Do you….

-Feel motivated to succeed due to a fear of failure?

-Feel driven to always be “number one”, yet even when you are, your accomplishments never seem to be enough?

-Do you feel you must earn your self-esteem (i.e., through accomplishments and success)?

-Do you feel that the only way to be loved and approved by others is to be extraordinary or special in some way?

-Are you terrified of failure?

-Do you feel you must always be in control, especially of your emotions?

-Are you an “all or nothing” thinker?  (e.g., if you don’t do perfect or almost perfect at something, you are a failure)?

-Is it very difficult for you to give yourself credit where credit is due?


If these questions appear familiar to you, you may be a perfectionist.  Our society is obsessed with perfection.  We are very success and achievement oriented, especially here in the Bay Area where young, Ivy League educated entrepreneurs are billionaires.  Our society is obsessed with looking perfect (if you disagree, all you need to do is turn on the TV or browse the magazines in your supermarket’s check out line).  But most of all, I believe our society is obsessed with control.  We like things that are black or white, and things that can be fixed.  We are uncomfortable with the gray area, with things that can’t be helped with just a quick fix.  Our society also seems obsessed with emotional control—if someone expresses anything beyond contentment and equanimity in the public eye, then the person is deemed to be falling apart (rather than the possibility that they may just be a human being who is having a bad day).  I find that perfectionists are uncomfortable with emotions for this very reason—feelings are not black or white.  There is no way to have a perfect feeling, or to achieve through feeling.  And yet all human beings are hard wired to experience the messy, confusing, colorful, scary and rich inner realm of feelings.

The problem with this, of course, is that human beings are not perfect.  We are not wired to be perfect—all of us are inherently flawed in different ways.  Our flaws are who we are. So perfection is an impossible standard, and yet many of us still put ourselves through enormous pain and suffering to achieve that which is impossible.  We may spend enormous amounts of time at the office to get that next promotion, that next thing that we believe can validate us and make us “OK” with who we are.  Yet this is at the expense of our work/life balance, our families, our bodies, our sleep, our well being—the list goes on and on.  And once a perfectionist obtains that promotion, then what?  The satisfaction is temporary, but then quickly fades in lieu of the next great accomplishment.  It’s an insatiable appetite.

David Burns, one of the great fathers of Cognitive Behavioral Therapy, proposes an interesting alternative to perfectionism, and this is one idea I incorporate when working with people suffering from the burden of perfectionism.  To steer away from the “all or nothing” of “perfect or failure,” Dr.

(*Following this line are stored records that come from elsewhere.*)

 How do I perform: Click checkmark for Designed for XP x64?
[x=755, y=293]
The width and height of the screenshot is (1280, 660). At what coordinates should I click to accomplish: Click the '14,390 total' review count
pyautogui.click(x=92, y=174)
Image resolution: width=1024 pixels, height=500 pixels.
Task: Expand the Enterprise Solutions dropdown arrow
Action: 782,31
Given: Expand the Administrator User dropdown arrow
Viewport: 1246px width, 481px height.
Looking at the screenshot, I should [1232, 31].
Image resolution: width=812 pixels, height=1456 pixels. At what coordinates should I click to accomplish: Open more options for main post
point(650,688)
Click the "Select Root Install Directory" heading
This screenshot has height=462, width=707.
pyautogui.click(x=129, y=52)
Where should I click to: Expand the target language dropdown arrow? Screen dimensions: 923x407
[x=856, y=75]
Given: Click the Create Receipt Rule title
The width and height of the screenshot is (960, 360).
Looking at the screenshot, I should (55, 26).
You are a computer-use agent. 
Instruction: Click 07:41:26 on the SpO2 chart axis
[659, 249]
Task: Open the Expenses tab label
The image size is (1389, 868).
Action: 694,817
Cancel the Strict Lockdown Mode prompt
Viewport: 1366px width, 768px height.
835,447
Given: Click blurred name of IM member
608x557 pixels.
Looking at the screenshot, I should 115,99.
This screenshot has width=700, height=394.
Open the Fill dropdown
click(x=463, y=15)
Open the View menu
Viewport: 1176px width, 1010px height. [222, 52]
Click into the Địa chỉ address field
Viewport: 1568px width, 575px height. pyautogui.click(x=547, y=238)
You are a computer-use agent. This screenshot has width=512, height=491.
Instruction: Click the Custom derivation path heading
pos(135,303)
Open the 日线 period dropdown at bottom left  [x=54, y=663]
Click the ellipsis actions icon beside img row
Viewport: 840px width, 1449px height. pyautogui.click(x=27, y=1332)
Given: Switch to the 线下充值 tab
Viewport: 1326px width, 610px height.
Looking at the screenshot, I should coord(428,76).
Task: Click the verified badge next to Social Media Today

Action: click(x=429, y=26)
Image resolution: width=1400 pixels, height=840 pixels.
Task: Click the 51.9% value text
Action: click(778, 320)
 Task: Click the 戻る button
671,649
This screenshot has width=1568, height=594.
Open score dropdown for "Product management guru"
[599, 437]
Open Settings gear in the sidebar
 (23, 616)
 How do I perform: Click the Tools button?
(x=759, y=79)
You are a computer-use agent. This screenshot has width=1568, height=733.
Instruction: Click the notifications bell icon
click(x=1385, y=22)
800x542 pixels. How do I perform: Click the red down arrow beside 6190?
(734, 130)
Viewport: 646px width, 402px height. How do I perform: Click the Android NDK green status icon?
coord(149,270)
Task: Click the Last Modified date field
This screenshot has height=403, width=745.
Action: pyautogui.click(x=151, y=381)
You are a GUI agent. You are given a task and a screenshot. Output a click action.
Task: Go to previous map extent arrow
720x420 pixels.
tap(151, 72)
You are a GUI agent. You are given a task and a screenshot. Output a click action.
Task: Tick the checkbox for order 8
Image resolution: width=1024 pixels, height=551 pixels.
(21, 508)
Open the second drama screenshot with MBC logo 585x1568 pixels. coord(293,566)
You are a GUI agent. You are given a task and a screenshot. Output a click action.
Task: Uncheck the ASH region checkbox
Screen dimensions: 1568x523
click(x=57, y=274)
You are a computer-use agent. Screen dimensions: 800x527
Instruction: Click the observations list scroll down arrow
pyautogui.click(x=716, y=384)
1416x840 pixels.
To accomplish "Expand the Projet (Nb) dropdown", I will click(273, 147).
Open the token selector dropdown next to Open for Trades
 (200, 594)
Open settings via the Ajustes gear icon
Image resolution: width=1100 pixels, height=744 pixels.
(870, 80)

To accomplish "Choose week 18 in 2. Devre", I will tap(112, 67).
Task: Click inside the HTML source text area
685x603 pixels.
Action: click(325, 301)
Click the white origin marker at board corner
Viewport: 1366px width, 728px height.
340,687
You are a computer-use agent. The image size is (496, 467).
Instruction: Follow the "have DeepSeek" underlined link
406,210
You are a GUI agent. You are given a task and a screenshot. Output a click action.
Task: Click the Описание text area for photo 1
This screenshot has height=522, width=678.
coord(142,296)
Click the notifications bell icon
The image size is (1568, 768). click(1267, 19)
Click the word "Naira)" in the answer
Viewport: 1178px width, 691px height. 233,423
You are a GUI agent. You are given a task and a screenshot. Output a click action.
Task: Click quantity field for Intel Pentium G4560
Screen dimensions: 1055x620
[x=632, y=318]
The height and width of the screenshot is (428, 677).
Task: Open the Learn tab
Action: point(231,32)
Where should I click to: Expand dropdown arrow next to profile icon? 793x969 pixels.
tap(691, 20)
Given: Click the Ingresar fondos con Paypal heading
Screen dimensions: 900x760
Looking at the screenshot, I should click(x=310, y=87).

Burns discusses the idea of “a healthy pursuit of excellence.”  How is this different from perfectionism?  With a healthy pursuit of excellence, the person is:

-Motivated by enthusiasm and the exhilaration of the creative process

-Can still get a sense of satisfaction and accomplishment, even when the result isn’t always “number one.”

-Have self-esteem that is unconditional: the person does not feel that they need to be successful or impressive to be loved.

-Are not afraid to fail because they realize that no one can be successful all the time, and failure may ultimately lead to more creative solutions.

-Are not afraid of being vulnerable

-Can tolerate the “gray areas”

-Can give themselves credit where credit is due


The creative process of therapy, plus learning various coping skills, can help address and alleviate the burden of perfectionism.


You can find more information on this topic in “The Feeling Good Handbook” by David Burns.